(ats) La Posta deve ottenere il nullaosta del Consiglio federale in caso di acquisizioni che non rientrano nel suo mandato di prestazioni. È quanto chiede una mozione del Nazionale, adottata oggi anche dagli Stati per 23 voti a 17.

Stando all'autore della mozione, Thomas Rechsteiner (Centro/AI), la Posta vuole investire entro il 2020 svariati miliardi in acquisizioni nel settore digitale.

Il controllo esercitato finora dal Consiglio federale non è più sufficiente, ha dichiarato a nome della commissione Hans Wicki (PLR/NW). La politica di acquisizione della Posta dovrebbe essere monitorata più da vicino, visti i rischi talvolta elevati dei nuovi mercati. Stando a Fabio Regazzi (Centro/TI), secondo cui la Posta si sta invadendo settori che fanno concorrenza al settore privato.
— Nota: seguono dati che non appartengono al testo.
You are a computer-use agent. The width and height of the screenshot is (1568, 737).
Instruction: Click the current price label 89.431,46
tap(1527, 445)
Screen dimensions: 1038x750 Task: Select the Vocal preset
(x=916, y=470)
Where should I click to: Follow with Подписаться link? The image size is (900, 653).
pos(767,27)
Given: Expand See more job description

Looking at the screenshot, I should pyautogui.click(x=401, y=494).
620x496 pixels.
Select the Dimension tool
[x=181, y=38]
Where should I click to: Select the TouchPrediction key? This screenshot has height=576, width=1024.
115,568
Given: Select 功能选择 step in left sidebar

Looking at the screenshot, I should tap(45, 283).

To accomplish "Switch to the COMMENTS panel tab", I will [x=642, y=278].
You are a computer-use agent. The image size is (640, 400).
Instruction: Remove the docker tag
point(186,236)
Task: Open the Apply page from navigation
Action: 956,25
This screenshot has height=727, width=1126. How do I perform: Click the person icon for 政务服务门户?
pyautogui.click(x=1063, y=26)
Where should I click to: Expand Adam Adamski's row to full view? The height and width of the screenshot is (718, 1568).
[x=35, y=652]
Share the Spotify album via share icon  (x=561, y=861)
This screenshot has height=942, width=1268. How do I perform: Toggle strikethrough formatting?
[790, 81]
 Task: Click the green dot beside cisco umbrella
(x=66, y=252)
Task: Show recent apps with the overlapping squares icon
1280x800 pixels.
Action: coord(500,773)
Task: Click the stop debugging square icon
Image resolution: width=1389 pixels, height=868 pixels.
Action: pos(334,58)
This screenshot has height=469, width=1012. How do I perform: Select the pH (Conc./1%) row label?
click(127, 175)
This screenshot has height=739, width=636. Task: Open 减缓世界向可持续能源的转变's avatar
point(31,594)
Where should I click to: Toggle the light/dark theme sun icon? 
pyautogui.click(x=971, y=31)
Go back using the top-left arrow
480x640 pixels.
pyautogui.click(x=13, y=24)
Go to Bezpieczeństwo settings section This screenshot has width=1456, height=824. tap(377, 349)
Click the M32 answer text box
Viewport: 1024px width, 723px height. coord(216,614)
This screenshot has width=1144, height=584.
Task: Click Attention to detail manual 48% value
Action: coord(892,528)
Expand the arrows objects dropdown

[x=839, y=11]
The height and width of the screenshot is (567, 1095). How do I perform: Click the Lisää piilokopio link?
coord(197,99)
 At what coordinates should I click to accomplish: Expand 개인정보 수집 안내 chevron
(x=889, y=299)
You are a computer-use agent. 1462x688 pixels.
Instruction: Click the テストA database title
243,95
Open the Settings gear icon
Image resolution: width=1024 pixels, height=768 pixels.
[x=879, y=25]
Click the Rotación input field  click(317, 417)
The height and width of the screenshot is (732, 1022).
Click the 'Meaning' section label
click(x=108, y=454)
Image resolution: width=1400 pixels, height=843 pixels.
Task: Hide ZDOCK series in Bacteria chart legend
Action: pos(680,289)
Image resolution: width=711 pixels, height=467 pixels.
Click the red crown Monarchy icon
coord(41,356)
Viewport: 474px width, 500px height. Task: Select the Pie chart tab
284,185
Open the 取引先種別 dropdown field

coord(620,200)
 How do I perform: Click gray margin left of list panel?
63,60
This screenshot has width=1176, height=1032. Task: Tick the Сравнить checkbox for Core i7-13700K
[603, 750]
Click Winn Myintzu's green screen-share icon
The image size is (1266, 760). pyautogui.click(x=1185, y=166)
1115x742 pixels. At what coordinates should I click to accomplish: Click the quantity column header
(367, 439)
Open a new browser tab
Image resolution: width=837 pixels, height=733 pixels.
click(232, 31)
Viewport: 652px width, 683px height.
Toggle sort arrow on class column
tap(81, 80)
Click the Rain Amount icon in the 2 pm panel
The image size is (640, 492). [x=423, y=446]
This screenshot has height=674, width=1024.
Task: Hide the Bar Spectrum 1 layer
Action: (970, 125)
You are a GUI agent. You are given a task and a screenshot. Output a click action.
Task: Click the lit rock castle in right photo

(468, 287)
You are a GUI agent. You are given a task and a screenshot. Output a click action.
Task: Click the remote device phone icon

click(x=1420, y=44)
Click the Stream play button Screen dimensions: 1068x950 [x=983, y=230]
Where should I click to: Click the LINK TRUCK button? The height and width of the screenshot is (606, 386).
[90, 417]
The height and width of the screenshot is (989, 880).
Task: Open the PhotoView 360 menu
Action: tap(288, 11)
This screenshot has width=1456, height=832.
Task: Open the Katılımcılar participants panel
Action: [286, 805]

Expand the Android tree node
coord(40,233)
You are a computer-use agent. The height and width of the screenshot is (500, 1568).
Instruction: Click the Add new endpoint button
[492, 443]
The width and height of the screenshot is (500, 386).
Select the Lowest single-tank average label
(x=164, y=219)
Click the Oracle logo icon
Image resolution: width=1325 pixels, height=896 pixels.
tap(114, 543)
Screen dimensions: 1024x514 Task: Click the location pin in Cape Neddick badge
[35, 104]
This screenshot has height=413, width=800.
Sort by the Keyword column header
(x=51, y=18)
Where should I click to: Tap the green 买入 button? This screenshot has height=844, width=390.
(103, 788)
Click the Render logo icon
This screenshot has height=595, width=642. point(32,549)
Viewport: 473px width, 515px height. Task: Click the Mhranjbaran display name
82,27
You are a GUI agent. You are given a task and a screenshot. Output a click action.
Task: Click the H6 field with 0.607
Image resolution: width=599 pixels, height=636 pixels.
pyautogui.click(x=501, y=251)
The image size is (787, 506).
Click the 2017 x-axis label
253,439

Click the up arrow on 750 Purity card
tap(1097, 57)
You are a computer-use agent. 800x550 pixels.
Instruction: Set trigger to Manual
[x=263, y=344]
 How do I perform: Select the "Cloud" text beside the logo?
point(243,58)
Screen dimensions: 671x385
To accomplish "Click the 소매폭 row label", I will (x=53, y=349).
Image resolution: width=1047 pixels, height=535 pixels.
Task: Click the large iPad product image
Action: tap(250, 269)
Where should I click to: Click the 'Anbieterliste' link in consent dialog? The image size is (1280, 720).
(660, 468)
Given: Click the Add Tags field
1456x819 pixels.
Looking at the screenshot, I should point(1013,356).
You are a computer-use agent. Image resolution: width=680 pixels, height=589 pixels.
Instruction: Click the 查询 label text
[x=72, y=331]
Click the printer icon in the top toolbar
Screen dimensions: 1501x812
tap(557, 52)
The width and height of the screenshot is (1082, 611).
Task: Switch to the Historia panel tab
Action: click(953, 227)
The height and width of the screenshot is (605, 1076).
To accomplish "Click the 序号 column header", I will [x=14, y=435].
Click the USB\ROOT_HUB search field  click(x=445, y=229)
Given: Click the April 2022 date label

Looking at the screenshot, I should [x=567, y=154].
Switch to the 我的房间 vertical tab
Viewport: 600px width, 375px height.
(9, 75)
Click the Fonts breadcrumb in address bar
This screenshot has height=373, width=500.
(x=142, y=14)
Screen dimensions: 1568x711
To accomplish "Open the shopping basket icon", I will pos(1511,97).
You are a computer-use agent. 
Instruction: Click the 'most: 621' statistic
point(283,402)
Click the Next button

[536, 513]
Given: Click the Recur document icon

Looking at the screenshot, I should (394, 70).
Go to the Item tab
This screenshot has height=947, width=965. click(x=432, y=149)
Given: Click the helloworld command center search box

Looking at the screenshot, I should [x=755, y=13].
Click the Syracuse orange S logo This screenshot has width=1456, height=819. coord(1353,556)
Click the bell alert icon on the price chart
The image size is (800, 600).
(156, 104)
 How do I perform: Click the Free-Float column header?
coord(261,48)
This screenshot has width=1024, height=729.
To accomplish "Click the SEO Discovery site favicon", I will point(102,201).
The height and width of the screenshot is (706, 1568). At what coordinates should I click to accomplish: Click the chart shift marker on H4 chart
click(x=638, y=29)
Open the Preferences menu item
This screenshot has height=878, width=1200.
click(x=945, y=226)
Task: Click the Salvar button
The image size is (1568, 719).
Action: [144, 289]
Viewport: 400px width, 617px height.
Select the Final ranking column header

La sinistra e alcuni rappresentanti del Centro, contrari alla mozione, hanno rammentato che si sta già lavorando per ridurre le distorsioni alla concorrenza causate dalle aziende pubbliche. Nel mirino anche il problema di eventuali acquisizioni rischiose da parte della Posta. Non è quindi necessario istituire una sorta di tutela governativa sulle transazioni della Posta.

Dello stesso parere il consigliere federale Albert Rösti, secondo cui l'esecutivo assegna sì obiettivi strategici al Gigante giallo, ma si guarda bene dall'interferire nelle questioni operative dell'azienda, che deve essere libera di muoversi come meglio crede. Una riflessione che non ha convinto la maggioranza dei "senatori".